Work required.
Using the listing below, set down each line from the line containing "This screenshot has height=1024, width=630." through the line containing "has height=720, width=1280.", both ends included, exactly and with nothing added.

Data provided.
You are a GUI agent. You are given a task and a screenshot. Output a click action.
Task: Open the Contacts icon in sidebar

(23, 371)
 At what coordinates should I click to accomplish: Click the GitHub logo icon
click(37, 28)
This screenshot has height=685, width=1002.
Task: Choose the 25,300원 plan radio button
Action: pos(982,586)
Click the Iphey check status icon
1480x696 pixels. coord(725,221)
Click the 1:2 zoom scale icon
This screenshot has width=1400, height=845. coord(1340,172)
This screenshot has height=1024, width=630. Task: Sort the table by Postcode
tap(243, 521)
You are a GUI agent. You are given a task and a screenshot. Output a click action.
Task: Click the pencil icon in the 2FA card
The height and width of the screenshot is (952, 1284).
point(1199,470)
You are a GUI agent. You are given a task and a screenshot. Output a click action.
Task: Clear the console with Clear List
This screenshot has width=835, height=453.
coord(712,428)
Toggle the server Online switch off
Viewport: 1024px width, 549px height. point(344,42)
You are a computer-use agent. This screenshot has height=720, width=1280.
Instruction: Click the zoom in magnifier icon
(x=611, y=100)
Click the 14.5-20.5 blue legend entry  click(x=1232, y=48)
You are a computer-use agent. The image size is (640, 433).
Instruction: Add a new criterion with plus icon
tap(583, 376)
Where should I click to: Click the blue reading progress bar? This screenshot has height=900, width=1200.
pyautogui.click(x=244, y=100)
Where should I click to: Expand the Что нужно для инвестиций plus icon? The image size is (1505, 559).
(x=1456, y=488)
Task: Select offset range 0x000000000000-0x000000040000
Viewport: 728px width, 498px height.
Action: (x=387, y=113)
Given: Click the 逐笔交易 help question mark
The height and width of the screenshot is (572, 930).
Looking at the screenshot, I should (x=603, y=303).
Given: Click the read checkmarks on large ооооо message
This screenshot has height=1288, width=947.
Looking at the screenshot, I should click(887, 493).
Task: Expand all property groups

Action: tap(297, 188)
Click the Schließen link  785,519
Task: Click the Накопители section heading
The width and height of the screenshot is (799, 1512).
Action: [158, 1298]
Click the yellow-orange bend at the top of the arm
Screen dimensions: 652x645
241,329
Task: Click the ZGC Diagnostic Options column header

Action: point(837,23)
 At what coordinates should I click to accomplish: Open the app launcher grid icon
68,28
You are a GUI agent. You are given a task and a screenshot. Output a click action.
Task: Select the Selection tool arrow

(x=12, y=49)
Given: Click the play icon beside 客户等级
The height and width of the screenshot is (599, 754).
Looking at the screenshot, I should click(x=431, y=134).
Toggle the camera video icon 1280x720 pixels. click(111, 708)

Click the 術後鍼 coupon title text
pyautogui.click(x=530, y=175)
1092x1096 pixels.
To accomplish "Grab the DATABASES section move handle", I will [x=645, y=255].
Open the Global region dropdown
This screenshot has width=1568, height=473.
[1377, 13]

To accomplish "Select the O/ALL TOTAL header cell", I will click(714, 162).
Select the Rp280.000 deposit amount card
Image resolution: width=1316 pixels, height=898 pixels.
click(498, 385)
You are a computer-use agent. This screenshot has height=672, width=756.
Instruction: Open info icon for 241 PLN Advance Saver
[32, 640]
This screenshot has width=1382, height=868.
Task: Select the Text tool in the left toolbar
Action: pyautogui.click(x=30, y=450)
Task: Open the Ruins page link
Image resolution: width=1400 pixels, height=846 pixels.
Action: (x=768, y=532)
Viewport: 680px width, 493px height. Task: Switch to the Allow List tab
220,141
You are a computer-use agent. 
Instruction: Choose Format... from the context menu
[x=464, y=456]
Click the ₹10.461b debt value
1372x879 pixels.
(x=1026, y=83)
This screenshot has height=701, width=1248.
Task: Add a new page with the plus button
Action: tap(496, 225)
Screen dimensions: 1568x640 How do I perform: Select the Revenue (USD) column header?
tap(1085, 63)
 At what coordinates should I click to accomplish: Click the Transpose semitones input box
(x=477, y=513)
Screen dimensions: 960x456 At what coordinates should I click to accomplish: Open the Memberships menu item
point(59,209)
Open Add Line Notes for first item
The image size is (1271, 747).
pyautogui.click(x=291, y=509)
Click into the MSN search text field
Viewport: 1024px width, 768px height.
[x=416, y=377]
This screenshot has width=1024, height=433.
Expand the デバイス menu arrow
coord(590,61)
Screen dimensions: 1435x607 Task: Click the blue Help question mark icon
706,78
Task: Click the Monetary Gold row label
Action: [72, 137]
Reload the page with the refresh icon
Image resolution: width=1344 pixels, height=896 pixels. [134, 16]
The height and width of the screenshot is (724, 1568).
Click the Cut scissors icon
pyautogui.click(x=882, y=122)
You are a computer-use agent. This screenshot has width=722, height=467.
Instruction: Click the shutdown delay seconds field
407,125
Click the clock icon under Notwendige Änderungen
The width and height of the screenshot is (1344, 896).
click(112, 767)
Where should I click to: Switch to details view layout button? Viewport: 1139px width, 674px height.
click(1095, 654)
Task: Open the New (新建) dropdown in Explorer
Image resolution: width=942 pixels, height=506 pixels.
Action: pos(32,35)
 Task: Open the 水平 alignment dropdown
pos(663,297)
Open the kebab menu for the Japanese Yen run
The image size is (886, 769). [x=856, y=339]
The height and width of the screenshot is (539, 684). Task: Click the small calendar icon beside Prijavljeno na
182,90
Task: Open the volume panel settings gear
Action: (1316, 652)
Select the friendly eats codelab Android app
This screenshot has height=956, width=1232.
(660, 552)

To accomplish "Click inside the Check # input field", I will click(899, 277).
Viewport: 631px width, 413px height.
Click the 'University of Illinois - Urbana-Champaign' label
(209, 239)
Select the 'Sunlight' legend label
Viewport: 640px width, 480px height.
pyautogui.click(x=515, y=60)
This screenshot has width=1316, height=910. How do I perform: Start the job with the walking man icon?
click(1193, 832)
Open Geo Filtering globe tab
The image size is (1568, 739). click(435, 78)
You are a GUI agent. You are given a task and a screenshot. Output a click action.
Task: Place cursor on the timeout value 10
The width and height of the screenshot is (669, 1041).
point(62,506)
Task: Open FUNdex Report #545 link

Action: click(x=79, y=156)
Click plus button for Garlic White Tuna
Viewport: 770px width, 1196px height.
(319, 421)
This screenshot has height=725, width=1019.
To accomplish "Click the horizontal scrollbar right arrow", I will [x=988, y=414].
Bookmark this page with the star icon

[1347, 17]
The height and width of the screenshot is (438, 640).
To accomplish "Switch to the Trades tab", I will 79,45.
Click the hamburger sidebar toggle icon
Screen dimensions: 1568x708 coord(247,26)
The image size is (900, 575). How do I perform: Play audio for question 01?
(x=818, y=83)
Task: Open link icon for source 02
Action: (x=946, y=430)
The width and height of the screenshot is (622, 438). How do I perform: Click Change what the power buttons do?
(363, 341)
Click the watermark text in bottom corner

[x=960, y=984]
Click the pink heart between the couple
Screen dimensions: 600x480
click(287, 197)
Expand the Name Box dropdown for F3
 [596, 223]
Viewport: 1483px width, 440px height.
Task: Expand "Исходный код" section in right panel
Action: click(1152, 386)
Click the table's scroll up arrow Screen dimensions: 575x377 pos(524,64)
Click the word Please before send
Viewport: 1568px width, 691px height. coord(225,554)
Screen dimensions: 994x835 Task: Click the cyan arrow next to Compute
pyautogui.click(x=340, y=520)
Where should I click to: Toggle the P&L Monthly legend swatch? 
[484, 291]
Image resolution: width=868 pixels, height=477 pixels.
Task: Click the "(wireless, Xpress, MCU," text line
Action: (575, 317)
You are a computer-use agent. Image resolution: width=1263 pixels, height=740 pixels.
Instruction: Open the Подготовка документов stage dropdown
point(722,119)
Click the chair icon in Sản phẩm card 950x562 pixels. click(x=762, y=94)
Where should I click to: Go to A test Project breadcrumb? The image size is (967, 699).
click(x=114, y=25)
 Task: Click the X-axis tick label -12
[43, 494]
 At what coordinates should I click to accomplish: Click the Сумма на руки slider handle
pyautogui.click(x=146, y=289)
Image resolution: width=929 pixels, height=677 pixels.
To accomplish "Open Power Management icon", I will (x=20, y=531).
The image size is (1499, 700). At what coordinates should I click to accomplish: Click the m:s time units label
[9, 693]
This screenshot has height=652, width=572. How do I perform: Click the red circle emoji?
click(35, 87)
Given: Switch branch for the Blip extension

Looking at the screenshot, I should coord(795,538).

Reply.
This screenshot has height=1024, width=630. Task: Sort the table by Postcode
tap(243, 521)
You are a GUI agent. You are given a task and a screenshot. Output a click action.
Task: Click the pencil icon in the 2FA card
The height and width of the screenshot is (952, 1284).
point(1199,470)
You are a GUI agent. You are given a task and a screenshot. Output a click action.
Task: Clear the console with Clear List
This screenshot has width=835, height=453.
coord(712,428)
Toggle the server Online switch off
Viewport: 1024px width, 549px height. point(344,42)
You are a computer-use agent. This screenshot has height=720, width=1280.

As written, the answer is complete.